Finanzen kompakt:Schluss mit der Zockerei

Die "Brandbeschleuniger" Leerverkäufe soll es künftig nicht mehr geben - sie wurden per Gesetz verboten. Außerdem: Die EZB rüffelt Ratingagenturen.

Spekulanten an die kurze Leine: Zwei Wochen nach dem deutschen Alleingang weitet die Bundesregierung das Verbot für riskante Börsenwetten aus. Künftig sollen in Deutschland alle ungedeckten Leerverkäufe untersagt werden. Das Kabinett beschloss einen Gesetzentwurf von Finanzminister Wolfgang Schäuble (CDU).
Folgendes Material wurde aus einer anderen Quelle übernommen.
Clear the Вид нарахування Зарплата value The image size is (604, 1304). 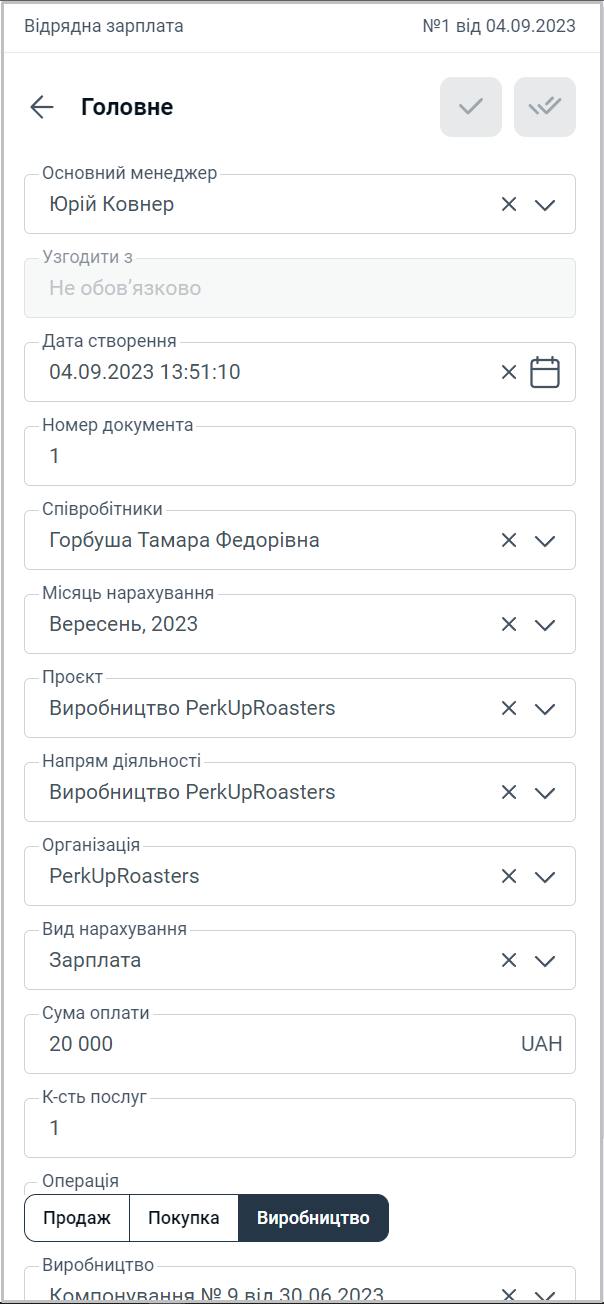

Hoch spekulativen Wetten von Investoren auf fallende Kurse wird damit ein weiterer Riegel vorgeschoben.

Aktienmarkt weitet Verluste aus

Die Bundesregierung will sich beim Vorgehen gegen riskante Börsenwetten in Deutschland noch Spielraum lassen. Verboten sind vorerst ungedeckte Leerverkäufe von allen deutschen Aktien und von Staatsanleihen der Eurozone.

(Foto: ag.ddp)

Die EU-Kommission will ihre Vorschläge zum Umgang mit Leerverkäufen erst im Oktober vorlegen. Nach Einschätzung von Kritikern werden die Schritte aber nicht viel bringen. Sinn machten nur weltweite Regeln. Am Ende könnte der Finanzplatz Deutschland geschwächt werden, weil Investoren wegen der Verbote noch mehr Geschäfte in Großbritannien, USA, Asien und der Schweiz abwickeln.

Mitte Mai hatte die Finanzaufsicht Bafin ungedeckte Leerverkäufe von Aktien der zehn größten deutschen Finanzinstitute verboten. Davon betroffen war auch der Handel mit Kreditausfallversicherungen auf Euro-Staatsanleihen.

Mit dem "Gesetz zur Vorbeugung gegen missbräuchliche Wertpapiergeschäfte und Derivategeschäfte" werden bestimmte Geschäfte verboten sowie zwei Ermächtigungsgrundlagen geschaffen. Untersagt sind nun ungedeckte Leerverkäufe von allen deutschen Aktien und von Staatsanleihen der Eurozone. Das Gesetz gilt auch für Kreditderivate (Credit Default Swaps/CDS) auf Staatsschuldtitel der Euro-Länder, die keinen Absicherungszwecken dienen. Betroffen sind Wertpapiere, die an einer deutschen Börse im regulierten Markt zugelassen sind.

Das Finanzministerium bekommt mit dem Gesetz Spielraum, per Rechtsverordnung flexibel nähere Bestimmungen und Ausnahmen von den gesetzlichen Verboten zuzulassen. In Zukunft könnten außerdem Derivate, die Leerverkäufe abbilden, untersagt werden. Die Bafn darf in Krisensituationen in Zusammenarbeit mit der Bundesbank die nicht vom gesetzlichen Verbot erfassten Geschäfte durch eine Anordnung befristet verbieten.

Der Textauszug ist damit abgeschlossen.